** Opening INPUT RECORDS block **
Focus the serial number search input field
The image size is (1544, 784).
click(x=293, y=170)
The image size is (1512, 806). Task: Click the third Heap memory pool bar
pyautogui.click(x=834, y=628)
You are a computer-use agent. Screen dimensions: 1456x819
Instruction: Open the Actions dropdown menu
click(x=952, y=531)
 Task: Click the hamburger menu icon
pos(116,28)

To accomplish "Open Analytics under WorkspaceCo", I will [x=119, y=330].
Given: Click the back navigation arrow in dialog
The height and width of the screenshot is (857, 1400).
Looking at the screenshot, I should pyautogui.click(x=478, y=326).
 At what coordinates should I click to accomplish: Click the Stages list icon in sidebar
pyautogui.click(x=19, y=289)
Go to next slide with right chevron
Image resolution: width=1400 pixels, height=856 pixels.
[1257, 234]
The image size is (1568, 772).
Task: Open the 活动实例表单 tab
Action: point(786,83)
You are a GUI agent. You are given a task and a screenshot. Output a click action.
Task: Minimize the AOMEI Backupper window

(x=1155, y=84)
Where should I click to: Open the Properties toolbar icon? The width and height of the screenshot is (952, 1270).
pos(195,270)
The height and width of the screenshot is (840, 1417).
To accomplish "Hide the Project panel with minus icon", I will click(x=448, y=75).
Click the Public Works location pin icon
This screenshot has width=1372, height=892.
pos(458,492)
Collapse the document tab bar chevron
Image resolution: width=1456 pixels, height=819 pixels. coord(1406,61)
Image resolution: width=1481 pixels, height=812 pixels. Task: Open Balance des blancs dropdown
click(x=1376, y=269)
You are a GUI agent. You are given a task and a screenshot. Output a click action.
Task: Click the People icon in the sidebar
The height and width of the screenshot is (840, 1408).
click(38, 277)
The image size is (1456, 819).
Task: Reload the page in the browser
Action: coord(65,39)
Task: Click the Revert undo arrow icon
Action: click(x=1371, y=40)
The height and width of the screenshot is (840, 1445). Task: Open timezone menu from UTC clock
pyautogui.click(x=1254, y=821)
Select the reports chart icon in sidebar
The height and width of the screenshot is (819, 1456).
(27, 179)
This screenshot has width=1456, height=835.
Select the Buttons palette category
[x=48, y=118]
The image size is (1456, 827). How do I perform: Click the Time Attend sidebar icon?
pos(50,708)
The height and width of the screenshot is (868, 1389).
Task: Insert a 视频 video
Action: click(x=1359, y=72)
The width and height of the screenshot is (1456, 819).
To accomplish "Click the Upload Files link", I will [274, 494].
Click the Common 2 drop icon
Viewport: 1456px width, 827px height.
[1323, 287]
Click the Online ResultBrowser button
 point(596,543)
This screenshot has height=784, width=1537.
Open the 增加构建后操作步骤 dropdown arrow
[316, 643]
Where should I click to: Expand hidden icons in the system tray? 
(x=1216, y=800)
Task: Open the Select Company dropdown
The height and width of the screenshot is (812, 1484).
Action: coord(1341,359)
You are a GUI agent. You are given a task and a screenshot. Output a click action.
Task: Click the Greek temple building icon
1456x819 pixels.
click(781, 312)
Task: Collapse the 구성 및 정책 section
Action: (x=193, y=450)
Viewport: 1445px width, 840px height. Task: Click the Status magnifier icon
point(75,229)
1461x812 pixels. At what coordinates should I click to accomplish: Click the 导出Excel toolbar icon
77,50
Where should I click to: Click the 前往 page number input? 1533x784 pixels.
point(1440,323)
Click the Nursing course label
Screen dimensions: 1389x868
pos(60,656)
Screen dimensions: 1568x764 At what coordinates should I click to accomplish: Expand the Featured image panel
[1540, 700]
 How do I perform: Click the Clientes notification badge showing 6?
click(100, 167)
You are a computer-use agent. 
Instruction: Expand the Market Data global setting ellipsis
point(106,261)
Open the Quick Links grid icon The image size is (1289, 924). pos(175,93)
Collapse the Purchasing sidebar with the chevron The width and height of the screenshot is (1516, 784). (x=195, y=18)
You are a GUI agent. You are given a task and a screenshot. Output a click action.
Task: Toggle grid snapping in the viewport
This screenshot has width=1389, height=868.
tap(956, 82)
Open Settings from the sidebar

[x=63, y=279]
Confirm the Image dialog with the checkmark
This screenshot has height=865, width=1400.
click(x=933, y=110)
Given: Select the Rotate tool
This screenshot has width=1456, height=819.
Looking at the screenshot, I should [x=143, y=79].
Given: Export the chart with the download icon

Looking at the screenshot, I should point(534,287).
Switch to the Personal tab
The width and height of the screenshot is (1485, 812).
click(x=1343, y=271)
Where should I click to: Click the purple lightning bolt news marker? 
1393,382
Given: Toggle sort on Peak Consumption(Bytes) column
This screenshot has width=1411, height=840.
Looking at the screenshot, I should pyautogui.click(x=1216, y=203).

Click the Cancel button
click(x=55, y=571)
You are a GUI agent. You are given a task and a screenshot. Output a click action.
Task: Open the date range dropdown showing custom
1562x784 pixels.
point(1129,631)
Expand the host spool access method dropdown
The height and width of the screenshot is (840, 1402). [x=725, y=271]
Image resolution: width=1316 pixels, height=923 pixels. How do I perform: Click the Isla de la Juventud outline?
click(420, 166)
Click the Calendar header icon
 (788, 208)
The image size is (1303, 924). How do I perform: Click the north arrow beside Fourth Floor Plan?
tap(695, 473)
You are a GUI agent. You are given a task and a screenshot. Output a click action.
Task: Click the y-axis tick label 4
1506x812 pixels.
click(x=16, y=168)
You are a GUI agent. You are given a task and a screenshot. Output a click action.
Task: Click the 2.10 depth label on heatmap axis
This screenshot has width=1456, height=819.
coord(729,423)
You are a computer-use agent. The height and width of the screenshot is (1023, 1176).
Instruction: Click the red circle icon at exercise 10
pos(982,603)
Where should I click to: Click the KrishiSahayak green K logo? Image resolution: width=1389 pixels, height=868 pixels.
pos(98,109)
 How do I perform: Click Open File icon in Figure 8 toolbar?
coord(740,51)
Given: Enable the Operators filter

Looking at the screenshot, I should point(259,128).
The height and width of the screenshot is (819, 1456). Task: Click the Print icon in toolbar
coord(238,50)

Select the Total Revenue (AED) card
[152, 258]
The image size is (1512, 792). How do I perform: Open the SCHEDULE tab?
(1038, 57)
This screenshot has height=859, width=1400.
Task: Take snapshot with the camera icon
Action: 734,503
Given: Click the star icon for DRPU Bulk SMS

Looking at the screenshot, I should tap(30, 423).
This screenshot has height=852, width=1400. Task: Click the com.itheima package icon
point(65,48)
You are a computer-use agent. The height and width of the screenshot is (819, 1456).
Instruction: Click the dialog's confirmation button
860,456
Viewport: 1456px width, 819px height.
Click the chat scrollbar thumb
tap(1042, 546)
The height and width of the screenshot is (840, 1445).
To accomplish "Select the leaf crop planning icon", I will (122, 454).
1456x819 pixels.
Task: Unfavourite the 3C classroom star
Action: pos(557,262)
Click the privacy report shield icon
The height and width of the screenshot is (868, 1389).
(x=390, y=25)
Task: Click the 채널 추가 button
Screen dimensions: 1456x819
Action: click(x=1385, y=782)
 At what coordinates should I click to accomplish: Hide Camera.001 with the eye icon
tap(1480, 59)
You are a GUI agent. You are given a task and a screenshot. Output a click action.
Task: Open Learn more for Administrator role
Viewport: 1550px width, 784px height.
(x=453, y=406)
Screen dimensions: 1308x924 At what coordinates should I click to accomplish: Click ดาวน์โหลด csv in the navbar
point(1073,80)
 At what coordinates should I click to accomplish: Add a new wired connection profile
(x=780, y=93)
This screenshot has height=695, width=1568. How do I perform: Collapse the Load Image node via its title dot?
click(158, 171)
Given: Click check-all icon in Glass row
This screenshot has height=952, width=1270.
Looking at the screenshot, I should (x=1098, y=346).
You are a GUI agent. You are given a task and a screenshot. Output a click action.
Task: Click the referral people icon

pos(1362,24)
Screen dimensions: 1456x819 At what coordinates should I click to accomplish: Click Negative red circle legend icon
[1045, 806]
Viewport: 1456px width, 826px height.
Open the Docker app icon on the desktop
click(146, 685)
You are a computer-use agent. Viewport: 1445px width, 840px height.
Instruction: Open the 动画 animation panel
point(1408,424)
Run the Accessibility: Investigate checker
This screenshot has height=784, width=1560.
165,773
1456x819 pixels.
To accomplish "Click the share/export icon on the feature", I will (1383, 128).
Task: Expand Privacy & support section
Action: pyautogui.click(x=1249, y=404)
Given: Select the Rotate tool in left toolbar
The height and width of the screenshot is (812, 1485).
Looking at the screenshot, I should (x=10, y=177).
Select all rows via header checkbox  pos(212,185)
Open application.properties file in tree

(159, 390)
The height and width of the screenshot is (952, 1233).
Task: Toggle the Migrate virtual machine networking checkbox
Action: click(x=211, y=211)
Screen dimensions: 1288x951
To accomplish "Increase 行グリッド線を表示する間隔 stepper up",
** Closing INPUT RECORDS block **
◆ TASK ◆
Using the data above, tally each line that has the string "computer" and report only the sum.

◆ TASK OUTPUT ◆
5